**TASKS AND EXERCISES**
**a)** Answer these questions about the reading text, one answer per line, marked to match:
(i) How many nodes and open channels does the lightning network have?
(ii) What do lightning nodes use to secure the escrow of coins locked between two parties?
(iii) In a linked list, what sets the order of the data elements instead of their physical placement in memory?
**b)** Please rewrite the reading text between "A lightning node can" and "censorship-resistant, and permissionless.", inclusive, swapping "John" for "Maria".
**c)** Using the reading text, explain in one to three sentences how layer 2 lifts the 7 tps restriction.

**READING TEXT**

+++

Layer 2 promises to lift that 7 tps restriction by keeping a “record” of transactions between the two individuals using smart contracts. The two lightning clients can end their open connection with each other at any time and only need to tell layer 1 of the ending balance between the two parties, regardless of how many times they have swapped bitcoin back and forth. Much like how bitcoin uses public/private keys to secure addresses the lightning nodes use multi-signature addresses to secure the escrow of coins locked between the two parties. If one party wants to stop, both parties settle instantly.

A lightning node can connect to multiple individual nodes at the same time. This fact opens the door for not just transferring value between two people, but if you were connected to your friend John, and John was connected to a Starbucks node – then you can buy coffee through John without needing to open a channel (a channel is what we call a connection) directly with Starbucks.

The lightning network is still in it’s infancy, with 3,000 nodes and 8,000 open channels but it is an exciting time for the bitcoin space. Anyone can open a lightning node and connect with someone. Much like layer 1, layer 2’s goals as always is to be open, censorship-resistant, and permissionless.

Since about the year 2000 there’s been an array of buzzwords and catchphrases used in the technology industry in order to raise money from people for the purpose of investing into their startup. “The Cloud”, “Disrupt” (as long as it doesn’t affect the Old Guard), “Web 2.0”, and most recently, “Blockchain”, have all been used to secure funding and make others around you feel like you all know what you’re talking about. So what is a blockchain? Why would someone need it? Can you have “blockchain” without “Bitcoin”? Is it really this magical one-stop shop solution that is going to save your startup from failing? You might be able to secure some money from gullible investors, but it isn’t going to propel you any further ahead than if you used a traditional database.

In computer science, a linked list is a linear collection of data elements, whose order is not given by their physical placement in memory. Instead, each element points to the next. It is a data structure consisting of a collection of nodes which together represent a sequence.

+++

**SUPPLIED RECORDS**
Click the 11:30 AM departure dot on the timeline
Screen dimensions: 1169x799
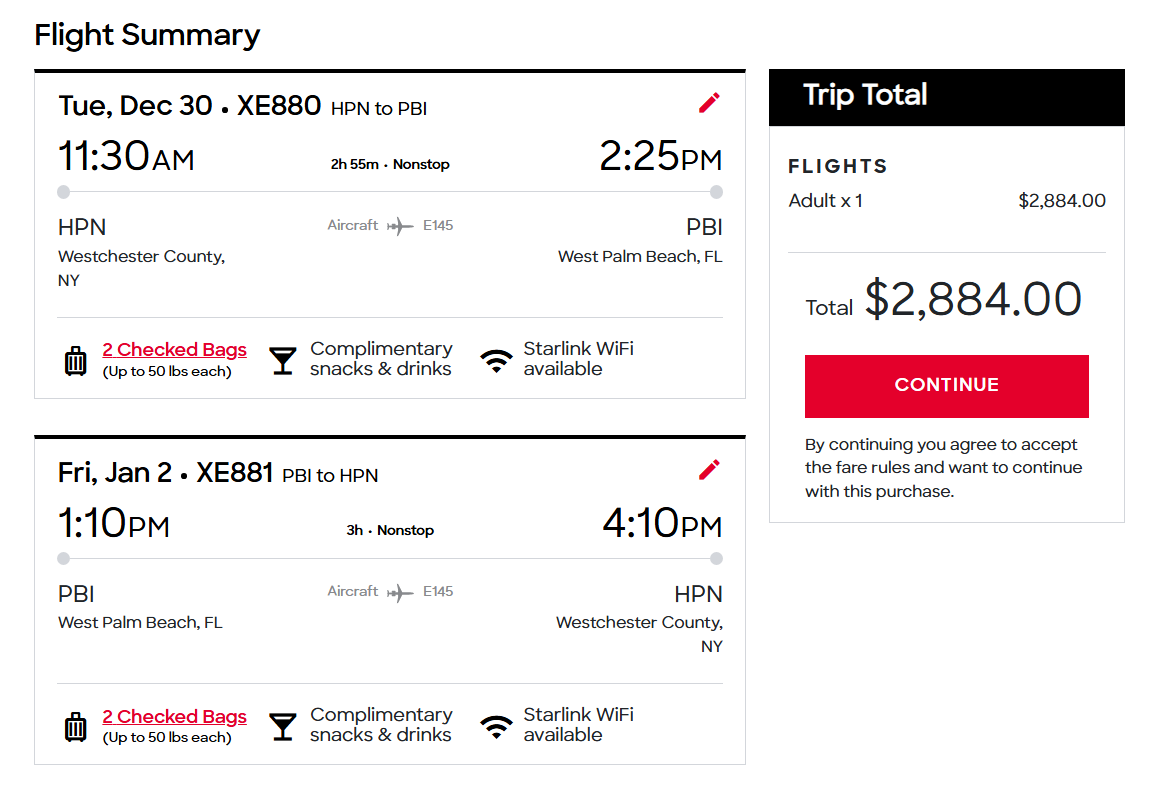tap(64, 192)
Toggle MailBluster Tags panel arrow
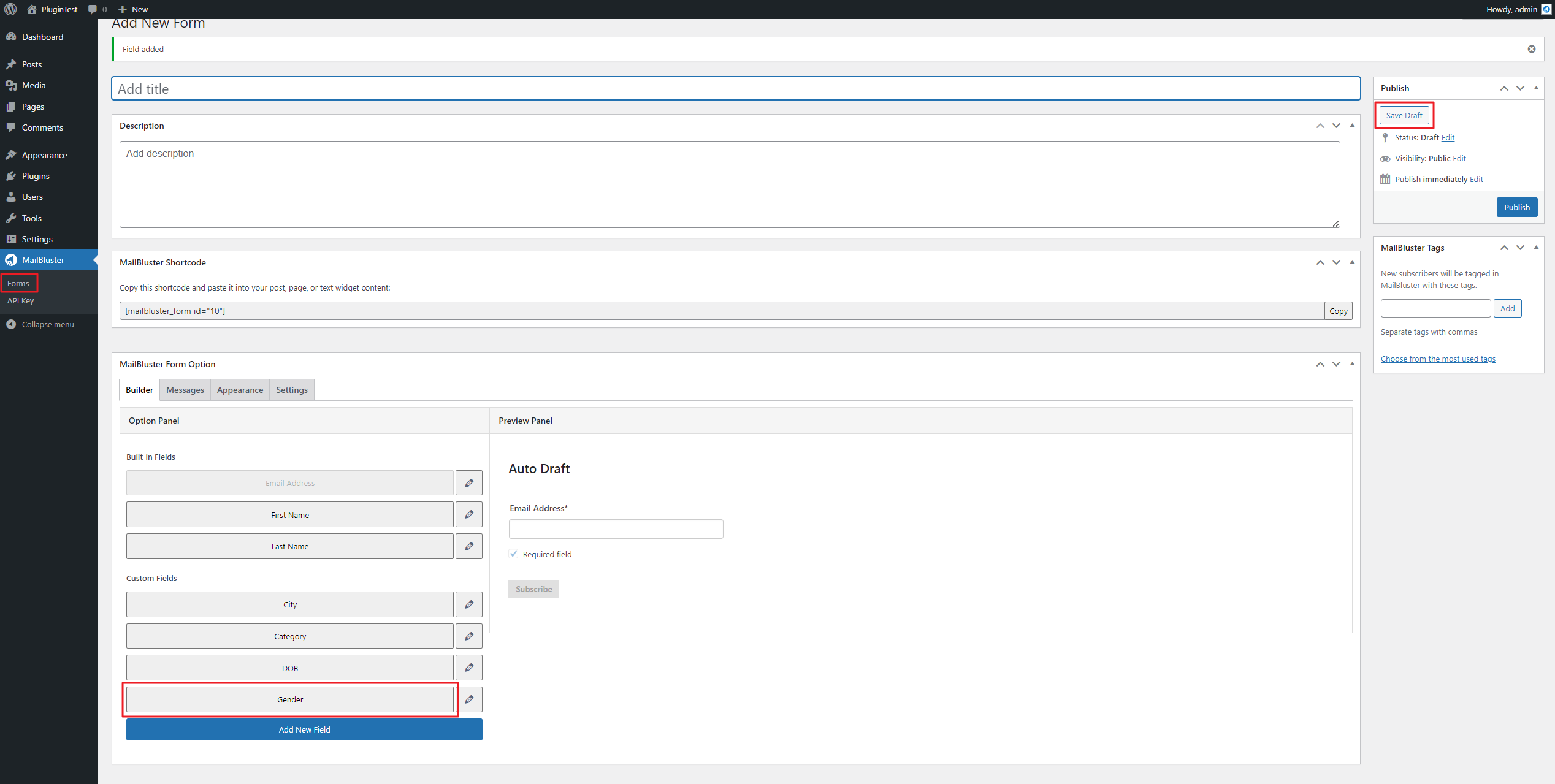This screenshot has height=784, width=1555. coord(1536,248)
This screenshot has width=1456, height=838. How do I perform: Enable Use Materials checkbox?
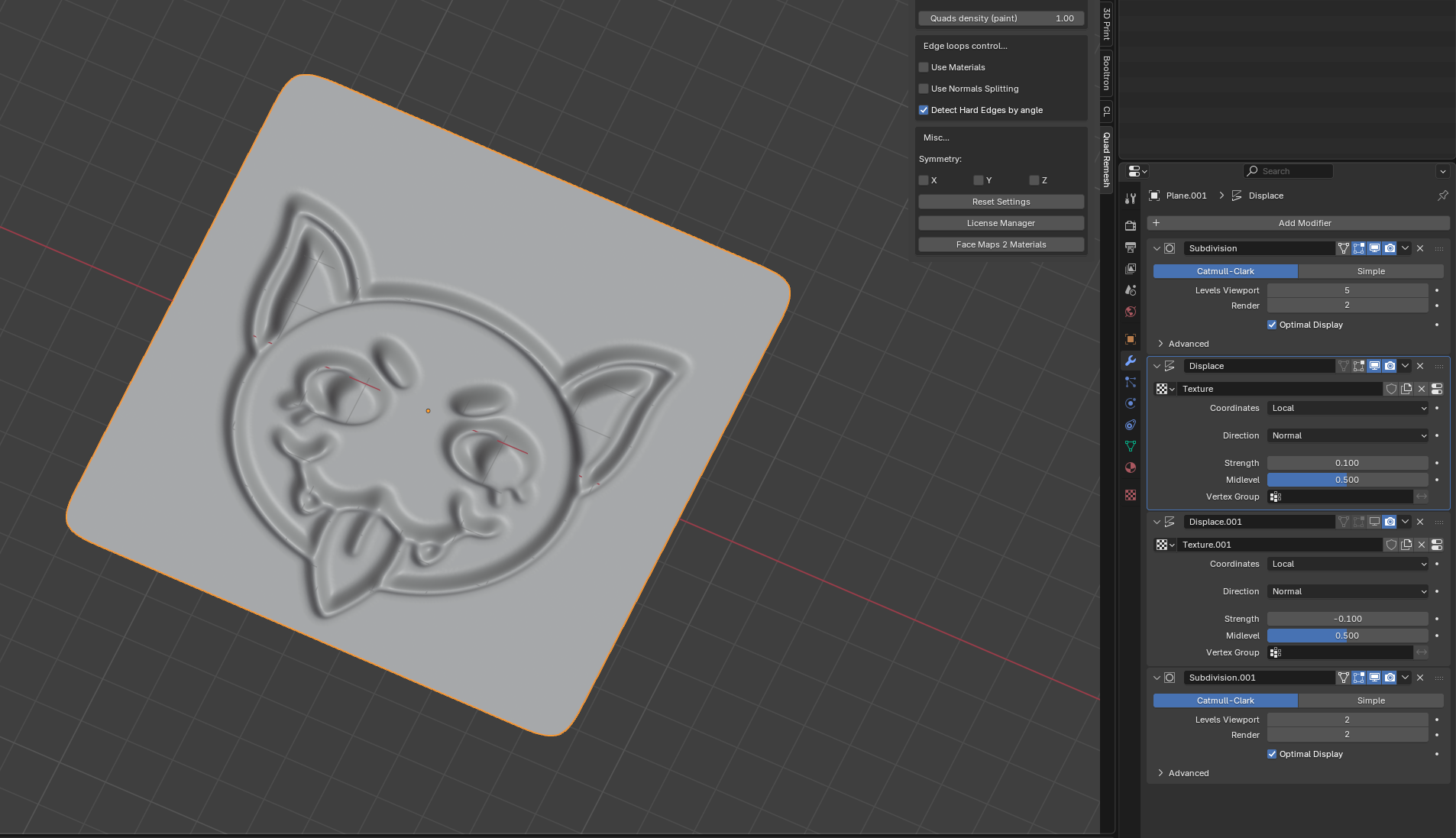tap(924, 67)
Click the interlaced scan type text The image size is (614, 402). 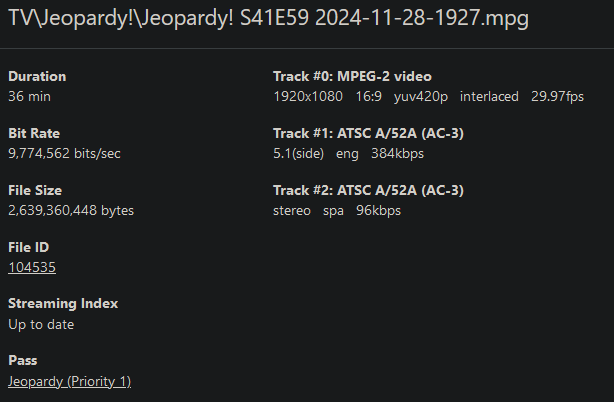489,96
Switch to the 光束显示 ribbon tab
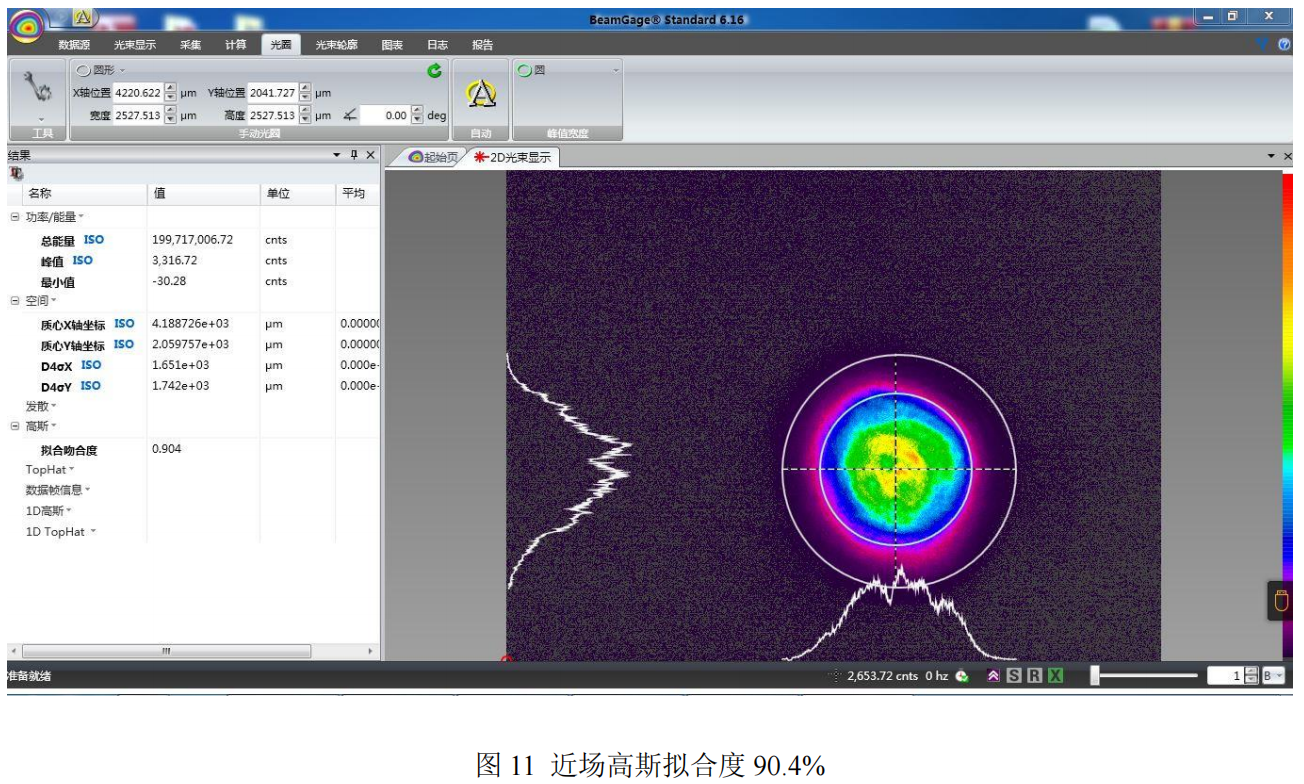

+++

**FULL ANSWERS**
**a)**
(i) 3,000 nodes and 8,000 open channels
(ii) Multi-signature addresses
(iii) Each element points to the next

**b)**
A lightning node can connect to multiple individual nodes at the same time. This fact opens the door for not just transferring value between two people, but if you were connected to your friend Maria, and Maria was connected to a Starbucks node – then you can buy coffee through Maria without needing to open a channel (a channel is what we call a connection) directly with Starbucks.

The lightning network is still in it’s infancy, with 3,000 nodes and 8,000 open channels but it is an exciting time for the bitcoin space. Anyone can open a lightning node and connect with someone. Much like layer 1, layer 2’s goals as always is to be open, censorship-resistant, and permissionless.

**c)** Layer 2 keeps a record of transactions between two individuals using smart contracts. The two lightning clients can end their connection at any time. They only need to tell layer 1 the ending balance, no matter how many times they have swapped bitcoin back and forth.